Building a Long-Context Test Suite for Document Processing

from pathlib import Path
import hashlib


class LongContextTestSuite:
    """
    A practical test suite for evaluating a document processing application.
    Tests real-world long-context scenarios beyond synthetic NIAH.
    """

    def __init__(self, model_runner: Callable, tokenizer):
        self.model_runner = model_runner
        self.tokenizer = tokenizer
        self.results = []

    def test_cross_reference_retrieval(
        self,
        document: str,
        test_cases: list[dict],
    ) -> list[dict]:
        """
        Test whether the model correctly cross-references facts from
        different positions in a single document.

        Each test case: {
            "question": str,
            "answer": str,
            "fact_positions": [0.15, 0.72]  # approximate positions of relevant facts
        }
        """
        case_results = []
        for case in test_cases:
            prompt = (
                f"Document:\n{document}\n\n"
                f"Question: {case['question']}\n"
                f"Answer:"
            )
            response = self.model_runner(prompt)
            correct = case["answer"].lower() in response.lower()
            case_results.append({
                "question": case["question"],
                "expected": case["answer"],
                "response": response[:200],
                "correct": correct,
                "fact_positions": case.get("fact_positions", []),
            })
        return case_results

    def test_document_summarization_coverage(
        self,
        document: str,
        key_facts: list[str],
        summary_prompt: str = "Summarize the key points of this document in 5 bullet points:",
    ) -> dict:
        """
        Evaluate whether a summary covers key facts distributed throughout
        a long document.
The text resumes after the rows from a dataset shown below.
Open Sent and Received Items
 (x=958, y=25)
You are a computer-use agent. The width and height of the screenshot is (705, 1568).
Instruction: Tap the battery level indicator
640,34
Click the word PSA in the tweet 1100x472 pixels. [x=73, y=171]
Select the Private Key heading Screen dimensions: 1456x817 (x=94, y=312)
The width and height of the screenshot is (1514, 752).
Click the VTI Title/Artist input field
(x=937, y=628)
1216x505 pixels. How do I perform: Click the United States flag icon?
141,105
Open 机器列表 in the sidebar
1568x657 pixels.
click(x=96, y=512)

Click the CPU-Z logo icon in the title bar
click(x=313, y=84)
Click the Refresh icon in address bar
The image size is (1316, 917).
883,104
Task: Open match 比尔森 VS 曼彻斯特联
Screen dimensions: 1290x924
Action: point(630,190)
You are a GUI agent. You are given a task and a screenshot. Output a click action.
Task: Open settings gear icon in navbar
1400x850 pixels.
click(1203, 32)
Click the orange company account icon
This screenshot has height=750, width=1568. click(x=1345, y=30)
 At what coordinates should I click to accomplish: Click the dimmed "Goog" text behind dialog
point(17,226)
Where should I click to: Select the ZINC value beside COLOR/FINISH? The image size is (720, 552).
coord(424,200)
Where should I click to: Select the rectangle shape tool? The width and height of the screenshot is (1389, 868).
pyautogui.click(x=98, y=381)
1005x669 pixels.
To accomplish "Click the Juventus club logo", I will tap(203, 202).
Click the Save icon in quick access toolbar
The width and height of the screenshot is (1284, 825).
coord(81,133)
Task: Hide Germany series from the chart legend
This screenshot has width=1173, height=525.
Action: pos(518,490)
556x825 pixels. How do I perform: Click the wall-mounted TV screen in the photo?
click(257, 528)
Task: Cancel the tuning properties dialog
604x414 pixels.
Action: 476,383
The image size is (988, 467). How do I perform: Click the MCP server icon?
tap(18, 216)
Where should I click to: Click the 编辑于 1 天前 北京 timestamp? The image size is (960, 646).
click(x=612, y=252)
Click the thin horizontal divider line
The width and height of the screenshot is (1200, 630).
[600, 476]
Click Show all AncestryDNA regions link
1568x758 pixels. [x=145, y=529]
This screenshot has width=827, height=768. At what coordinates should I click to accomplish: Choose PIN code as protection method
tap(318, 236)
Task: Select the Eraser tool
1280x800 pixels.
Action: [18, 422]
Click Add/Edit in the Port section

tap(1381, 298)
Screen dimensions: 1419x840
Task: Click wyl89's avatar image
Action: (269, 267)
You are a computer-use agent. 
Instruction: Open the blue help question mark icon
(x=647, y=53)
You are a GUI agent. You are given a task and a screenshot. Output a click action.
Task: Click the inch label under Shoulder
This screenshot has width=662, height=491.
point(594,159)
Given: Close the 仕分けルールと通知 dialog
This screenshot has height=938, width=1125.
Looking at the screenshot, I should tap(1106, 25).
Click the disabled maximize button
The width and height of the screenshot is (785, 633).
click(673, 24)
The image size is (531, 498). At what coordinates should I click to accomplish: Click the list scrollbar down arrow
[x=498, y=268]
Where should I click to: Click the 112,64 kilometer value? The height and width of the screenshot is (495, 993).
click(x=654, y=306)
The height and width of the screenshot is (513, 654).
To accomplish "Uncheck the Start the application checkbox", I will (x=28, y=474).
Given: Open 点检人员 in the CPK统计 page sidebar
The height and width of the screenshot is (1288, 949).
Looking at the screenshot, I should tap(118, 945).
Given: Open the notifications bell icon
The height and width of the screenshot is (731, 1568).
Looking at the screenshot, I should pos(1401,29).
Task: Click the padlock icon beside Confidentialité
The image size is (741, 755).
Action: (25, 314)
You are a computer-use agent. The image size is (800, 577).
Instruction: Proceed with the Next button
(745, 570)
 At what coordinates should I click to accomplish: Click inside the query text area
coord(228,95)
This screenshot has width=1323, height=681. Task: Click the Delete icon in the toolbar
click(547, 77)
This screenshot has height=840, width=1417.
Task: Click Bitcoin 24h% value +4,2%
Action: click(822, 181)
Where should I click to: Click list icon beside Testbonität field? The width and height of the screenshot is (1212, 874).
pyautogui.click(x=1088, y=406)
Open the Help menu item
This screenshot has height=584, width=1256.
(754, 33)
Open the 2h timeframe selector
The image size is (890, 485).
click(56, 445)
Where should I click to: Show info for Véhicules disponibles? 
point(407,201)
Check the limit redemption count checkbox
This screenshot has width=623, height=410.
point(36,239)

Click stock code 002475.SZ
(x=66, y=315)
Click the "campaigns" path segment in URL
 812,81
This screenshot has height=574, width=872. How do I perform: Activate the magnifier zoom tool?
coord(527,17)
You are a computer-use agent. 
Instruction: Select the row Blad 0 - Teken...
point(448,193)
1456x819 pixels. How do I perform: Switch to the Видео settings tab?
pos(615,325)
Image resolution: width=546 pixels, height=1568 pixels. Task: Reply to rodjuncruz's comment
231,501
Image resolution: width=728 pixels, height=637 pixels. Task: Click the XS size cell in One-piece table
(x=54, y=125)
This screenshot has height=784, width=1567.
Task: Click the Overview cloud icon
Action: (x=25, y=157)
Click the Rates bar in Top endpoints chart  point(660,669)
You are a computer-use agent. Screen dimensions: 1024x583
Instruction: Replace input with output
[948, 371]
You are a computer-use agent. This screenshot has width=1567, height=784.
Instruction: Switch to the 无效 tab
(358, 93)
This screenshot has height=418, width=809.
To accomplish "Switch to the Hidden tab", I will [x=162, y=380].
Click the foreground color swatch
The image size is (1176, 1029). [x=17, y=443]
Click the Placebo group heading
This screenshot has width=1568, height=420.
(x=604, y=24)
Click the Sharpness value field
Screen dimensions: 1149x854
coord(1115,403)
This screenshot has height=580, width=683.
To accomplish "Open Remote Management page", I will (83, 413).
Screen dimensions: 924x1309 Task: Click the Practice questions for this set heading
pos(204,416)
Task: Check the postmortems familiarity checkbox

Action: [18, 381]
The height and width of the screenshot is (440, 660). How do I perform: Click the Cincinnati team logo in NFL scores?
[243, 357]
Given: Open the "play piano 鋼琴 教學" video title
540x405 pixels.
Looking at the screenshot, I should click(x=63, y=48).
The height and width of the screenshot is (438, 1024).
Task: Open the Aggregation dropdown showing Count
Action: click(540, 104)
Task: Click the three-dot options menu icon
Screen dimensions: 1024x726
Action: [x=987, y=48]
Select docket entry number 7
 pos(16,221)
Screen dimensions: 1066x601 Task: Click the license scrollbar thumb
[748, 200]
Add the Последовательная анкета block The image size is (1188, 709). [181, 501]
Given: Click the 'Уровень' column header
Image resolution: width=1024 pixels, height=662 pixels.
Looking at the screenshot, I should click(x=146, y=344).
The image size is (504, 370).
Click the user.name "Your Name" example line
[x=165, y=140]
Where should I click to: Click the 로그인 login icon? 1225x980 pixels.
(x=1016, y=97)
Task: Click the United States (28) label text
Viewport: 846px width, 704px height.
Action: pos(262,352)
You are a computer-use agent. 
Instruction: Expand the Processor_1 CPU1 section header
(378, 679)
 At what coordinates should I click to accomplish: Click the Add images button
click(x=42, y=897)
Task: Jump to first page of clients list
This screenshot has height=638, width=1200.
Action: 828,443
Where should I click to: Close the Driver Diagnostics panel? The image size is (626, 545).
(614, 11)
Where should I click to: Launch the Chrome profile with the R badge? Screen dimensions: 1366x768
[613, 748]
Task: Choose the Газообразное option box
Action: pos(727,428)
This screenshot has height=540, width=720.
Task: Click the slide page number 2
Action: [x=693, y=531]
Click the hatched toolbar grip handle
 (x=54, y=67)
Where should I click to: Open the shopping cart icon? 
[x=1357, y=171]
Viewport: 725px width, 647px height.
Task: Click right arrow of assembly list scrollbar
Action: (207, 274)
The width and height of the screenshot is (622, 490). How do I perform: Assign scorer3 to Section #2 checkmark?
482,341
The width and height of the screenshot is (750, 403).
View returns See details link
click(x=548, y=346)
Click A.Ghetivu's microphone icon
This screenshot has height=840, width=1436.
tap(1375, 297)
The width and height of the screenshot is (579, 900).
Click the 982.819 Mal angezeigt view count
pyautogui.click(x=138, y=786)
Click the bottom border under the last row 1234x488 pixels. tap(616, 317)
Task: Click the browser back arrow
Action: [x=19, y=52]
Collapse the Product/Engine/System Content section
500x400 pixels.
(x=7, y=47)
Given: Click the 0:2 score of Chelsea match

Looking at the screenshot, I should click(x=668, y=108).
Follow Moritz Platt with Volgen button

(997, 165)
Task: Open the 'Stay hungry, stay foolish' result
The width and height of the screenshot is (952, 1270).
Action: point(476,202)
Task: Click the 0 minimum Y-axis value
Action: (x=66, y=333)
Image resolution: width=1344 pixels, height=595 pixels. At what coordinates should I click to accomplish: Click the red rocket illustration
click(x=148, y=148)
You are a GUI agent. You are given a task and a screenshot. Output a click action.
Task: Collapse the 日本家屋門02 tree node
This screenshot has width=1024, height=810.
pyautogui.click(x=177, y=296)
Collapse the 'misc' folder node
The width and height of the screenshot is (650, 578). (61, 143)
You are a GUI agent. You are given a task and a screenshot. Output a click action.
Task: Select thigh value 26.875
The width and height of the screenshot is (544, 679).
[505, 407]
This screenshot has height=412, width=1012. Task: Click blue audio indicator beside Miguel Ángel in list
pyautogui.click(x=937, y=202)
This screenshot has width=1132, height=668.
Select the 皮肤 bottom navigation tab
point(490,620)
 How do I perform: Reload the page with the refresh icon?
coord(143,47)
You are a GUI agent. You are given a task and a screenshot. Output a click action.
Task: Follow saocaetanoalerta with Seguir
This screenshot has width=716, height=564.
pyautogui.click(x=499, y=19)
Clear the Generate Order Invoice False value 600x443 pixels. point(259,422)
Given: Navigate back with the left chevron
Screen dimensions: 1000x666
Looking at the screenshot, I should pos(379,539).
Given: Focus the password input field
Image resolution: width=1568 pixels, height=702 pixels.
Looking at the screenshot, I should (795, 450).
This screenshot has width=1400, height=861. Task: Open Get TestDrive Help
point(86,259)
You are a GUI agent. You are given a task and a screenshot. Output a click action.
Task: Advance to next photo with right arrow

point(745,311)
Measures content coverage, not just coherence.
        """
        prompt = f"Document:\n{document}\n\n{summary_prompt}"
        summary = self.model_runner(prompt)

        covered = []
        missing = []
        for fact in key_facts:
            # Simple substring match - replace with semantic similarity in production
            if any(keyword.lower() in summary.lower() for keyword in fact.split()):
                covered.append(fact)
            else:
                missing.append(fact)

        return {
            "coverage_rate": len(covered) / len(key_facts) if key_facts else 0.0,
            "covered_facts": covered,
            "missing_facts": missing,
            "summary": summary[:500],
        }

    def test_instruction_following_at_length(
        self,
        base_document: str,
        instructions: list[str],
        expected_outputs: list[str],
    ) -> list[dict]:
        """
        Test whether the model follows specific instructions embedded at
        various points in a long document alongside the main content.
        This tests whether instruction-following degrades at long context.
        """
        results = []
        for instruction, expected in zip(instructions, expected_outputs):
            prompt = (
                f"INSTRUCTION: {instruction}\n\n"
                f"Document:\n{base_document}\n\n"
                f"Follow the instruction above. Response:"
            )
            response = self.model_runner(prompt)
            results.append({
                "instruction": instruction[:100],
                "expected": expected,
                "response": response[:200],
                "followed": expected.lower() in response.lower(),
            })
        return results

    def run_full_suite(
        self,
        document: str,
        cross_ref_cases: list[dict],
        key_facts: list[str],
        instructions: list[str],
        expected_outputs: list[str],
    ) -> dict:
        """Run all test categories and aggregate results."""
        cross_ref = self.test_cross_reference_retrieval(document, cross_ref_cases)
        summarization = self.test_document_summarization_coverage(document, key_facts)
        instruction_following = self.test_instruction_following_at_length(
            document, instructions, expected_outputs
        )

        return {
            "cross_reference_accuracy": (
                sum(r["correct"] for r in cross_ref) / len(cross_ref)
                if cross_ref else None
            ),
            "summarization_coverage": summarization["coverage_rate"],
            "instruction_following_rate": (
                sum(r["followed"] for r in instruction_following) / len(instruction_following)
                if instruction_following else None
            ),
            "cross_reference_details": cross_ref,
            "summarization_details": summarization,
            "instruction_details": instruction_following,
            "document_token_length": len(self.tokenizer.encode(document)),
        }

Mermaid Diagrams

The NIAH Evaluation Pipeline

The Lost-in-the-Middle Performance Pattern

RULER Task Taxonomy

Production Engineering Notes

Choosing Context Length Test Points

Do not test at every possible context length. The relationship between accuracy and context length is monotonically non-increasing (performance stays the same or gets worse as context grows), so you can binary search for the effective context boundary:

Start with coarse grid: 4k, 8k, 16k, 32k, 64k, 128k
Find the first length where middle-position accuracy drops below threshold
Refine with a finer grid around that boundary (e.g., 20k, 24k, 28k, 32k)
Report the effective context window as the length at which middle accuracy is still acceptable

This reduces evaluation cost by 60-70% compared to a uniform fine-grained grid.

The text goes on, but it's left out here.